» What the task requires
With the first line as the start and the line containing "Task: Upvote TwelveLabs Marengo 3.0 product" as the end, write out every line of the records exactly.

[Saved data entries]
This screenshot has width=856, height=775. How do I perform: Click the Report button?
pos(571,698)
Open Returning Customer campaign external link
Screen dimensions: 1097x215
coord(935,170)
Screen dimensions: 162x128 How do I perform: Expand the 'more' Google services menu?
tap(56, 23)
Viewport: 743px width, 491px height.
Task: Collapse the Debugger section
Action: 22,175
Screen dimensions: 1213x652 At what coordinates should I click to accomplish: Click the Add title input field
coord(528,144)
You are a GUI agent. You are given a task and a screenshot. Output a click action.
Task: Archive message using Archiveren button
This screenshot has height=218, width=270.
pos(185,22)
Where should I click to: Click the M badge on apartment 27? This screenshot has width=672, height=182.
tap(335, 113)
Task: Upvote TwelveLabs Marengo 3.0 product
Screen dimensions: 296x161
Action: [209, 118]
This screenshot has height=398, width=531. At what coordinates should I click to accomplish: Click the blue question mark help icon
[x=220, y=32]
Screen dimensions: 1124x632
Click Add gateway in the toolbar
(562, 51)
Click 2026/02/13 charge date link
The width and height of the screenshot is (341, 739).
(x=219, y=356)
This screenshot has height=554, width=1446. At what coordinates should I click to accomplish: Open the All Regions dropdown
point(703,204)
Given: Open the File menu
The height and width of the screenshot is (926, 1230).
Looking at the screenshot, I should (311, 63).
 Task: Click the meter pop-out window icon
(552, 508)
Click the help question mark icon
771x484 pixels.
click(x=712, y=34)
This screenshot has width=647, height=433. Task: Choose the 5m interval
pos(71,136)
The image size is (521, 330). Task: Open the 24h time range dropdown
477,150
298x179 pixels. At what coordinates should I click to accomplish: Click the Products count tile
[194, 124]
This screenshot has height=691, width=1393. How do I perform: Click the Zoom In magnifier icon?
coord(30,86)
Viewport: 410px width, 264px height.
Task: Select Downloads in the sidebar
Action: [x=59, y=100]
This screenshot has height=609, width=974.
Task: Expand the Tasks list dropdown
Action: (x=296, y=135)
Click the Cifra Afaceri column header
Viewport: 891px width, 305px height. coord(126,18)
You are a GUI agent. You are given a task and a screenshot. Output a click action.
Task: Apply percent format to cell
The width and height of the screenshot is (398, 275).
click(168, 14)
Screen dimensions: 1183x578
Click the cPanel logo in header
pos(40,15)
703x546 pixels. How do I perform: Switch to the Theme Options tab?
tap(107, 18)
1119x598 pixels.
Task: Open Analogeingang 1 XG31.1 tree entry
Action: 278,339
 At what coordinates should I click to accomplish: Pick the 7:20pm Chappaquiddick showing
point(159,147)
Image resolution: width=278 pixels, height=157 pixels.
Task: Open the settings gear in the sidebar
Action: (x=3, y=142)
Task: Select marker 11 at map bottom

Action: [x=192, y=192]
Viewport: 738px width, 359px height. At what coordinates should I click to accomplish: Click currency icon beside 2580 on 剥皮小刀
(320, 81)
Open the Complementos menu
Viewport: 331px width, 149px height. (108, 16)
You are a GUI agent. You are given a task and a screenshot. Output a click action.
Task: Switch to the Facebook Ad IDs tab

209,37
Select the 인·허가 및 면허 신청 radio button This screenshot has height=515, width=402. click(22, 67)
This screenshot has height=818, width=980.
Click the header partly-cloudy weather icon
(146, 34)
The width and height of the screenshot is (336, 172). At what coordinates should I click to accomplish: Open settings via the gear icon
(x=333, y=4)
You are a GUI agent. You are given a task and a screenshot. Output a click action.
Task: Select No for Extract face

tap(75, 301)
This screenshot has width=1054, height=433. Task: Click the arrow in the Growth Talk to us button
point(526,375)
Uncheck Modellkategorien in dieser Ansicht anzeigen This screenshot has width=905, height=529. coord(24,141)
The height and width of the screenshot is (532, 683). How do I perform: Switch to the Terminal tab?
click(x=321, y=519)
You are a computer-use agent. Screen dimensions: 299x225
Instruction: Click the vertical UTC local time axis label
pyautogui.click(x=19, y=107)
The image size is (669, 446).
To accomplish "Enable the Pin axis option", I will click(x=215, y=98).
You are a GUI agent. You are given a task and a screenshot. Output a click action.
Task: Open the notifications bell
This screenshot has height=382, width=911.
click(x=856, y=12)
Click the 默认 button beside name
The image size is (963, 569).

» Solved exercise
This screenshot has width=856, height=775. How do I perform: Click the Report button?
pos(571,698)
Open Returning Customer campaign external link
Screen dimensions: 1097x215
coord(935,170)
Screen dimensions: 162x128 How do I perform: Expand the 'more' Google services menu?
tap(56, 23)
Viewport: 743px width, 491px height.
Task: Collapse the Debugger section
Action: 22,175
Screen dimensions: 1213x652 At what coordinates should I click to accomplish: Click the Add title input field
coord(528,144)
You are a GUI agent. You are given a task and a screenshot. Output a click action.
Task: Archive message using Archiveren button
This screenshot has height=218, width=270.
pos(185,22)
Where should I click to: Click the M badge on apartment 27? This screenshot has width=672, height=182.
tap(335, 113)
Task: Upvote TwelveLabs Marengo 3.0 product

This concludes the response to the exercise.